Activity. Reproduce the passage of the article on chemical compounds in human milk that runs from "This approach revealed" up to and including "the sample years.", without changing a word.

Human milk reflects not only infant nutrition, but also the environments in which parents live. A new set of studies suggests that those environments may be more chemically complex than previously understood.
An interdisciplinary research team that includes scientists from McGill University identified a range of unexpected chemical compounds in human milk samples collected in Canada and South Africa. The findings, published across five peer-reviewed papers, highlight how widespread environmental exposures can appear in biological samples, even when health effects are not yet clear.
The detected compounds included traces of pesticides, antimicrobial preservatives and additives used in plastics and personal-care products. Many were found at low concentrations, and researchers stress that the presence of these substances does not change existing guidance on infant feeding.
“It is important to note that these chemicals were detected at low concentrations, and we do not fully understand the health effects of many of them,” said Stéphane Bayen, associate professor in McGill’s Department of Food Science and Agricultural Chemistry and a co-author on the studies. “So, despite these findings, breast milk remains ideal for infants, as it has the nutrients infants need to develop as well as antibodies that protect them against diseases.”
Unlike earlier research that typically targeted specific chemicals, the team used a non-targeted analytical approach designed to scan broadly for known and unknown compounds. Using high-resolution mass spectrometry, researchers analyzed 594 human milk samples collected between 2018 and 2019 from Montreal and from regions in South Africa including Vhembe and Pretoria.
This approach revealed several compounds not previously reported in human milk, including antimicrobial preservatives commonly added to soaps and disinfectants, plastic-related antioxidants used in manufacturing and certain pesticide-related chemicals. In samples from South Africa, the researchers also detected 8-hydroxyefavirenz, a breakdown product of efavirenz, a medication used to treat HIV that was widely prescribed during the sample years.

Stored data entries.
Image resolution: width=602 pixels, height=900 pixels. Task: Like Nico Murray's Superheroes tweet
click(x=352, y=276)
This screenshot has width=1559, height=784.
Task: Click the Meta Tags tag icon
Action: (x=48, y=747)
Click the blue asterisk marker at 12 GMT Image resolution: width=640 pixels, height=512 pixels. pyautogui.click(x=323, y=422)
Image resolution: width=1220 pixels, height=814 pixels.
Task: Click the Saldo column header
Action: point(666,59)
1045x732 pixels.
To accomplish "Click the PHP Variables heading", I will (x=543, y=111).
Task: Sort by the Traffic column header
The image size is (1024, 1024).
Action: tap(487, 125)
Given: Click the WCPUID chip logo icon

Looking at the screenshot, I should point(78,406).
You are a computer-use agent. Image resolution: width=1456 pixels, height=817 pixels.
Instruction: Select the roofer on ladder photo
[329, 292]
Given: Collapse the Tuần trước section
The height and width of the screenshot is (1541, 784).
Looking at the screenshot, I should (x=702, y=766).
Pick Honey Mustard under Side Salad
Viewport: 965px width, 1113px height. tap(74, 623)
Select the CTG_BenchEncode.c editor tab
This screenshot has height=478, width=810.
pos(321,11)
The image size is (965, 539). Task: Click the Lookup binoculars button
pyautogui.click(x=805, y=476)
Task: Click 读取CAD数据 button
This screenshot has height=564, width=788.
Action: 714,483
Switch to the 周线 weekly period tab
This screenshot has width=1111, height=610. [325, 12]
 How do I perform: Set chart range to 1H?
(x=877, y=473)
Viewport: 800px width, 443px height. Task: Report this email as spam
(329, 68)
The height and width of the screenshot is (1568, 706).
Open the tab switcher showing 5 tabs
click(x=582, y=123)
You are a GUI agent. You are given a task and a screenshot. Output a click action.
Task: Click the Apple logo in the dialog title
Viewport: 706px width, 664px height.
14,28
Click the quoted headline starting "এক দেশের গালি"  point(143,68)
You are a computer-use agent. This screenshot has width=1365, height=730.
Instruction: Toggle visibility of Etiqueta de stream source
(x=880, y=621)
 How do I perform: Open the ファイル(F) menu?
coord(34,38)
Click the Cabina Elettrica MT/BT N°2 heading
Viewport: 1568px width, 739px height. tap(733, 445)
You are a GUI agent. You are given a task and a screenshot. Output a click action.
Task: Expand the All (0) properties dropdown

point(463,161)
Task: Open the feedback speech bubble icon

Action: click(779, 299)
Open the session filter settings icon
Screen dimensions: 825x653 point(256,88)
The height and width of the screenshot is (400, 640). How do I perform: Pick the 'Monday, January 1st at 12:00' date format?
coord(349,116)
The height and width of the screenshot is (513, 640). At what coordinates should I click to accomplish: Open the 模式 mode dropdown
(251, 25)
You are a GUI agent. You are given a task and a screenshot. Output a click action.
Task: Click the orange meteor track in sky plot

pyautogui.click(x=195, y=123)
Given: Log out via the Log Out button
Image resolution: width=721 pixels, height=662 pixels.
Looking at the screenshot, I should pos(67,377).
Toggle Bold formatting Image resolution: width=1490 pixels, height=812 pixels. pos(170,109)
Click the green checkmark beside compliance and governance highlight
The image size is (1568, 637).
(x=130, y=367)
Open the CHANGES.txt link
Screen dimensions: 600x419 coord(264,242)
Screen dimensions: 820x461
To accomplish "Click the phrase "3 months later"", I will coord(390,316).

Written answer.
This approach revealed several compounds not previously reported in human milk, including antimicrobial preservatives commonly added to soaps and disinfectants, plastic-related antioxidants used in manufacturing and certain pesticide-related chemicals. In samples from South Africa, the researchers also detected 8-hydroxyefavirenz, a breakdown product of efavirenz, a medication used to treat HIV that was widely prescribed during the sample years.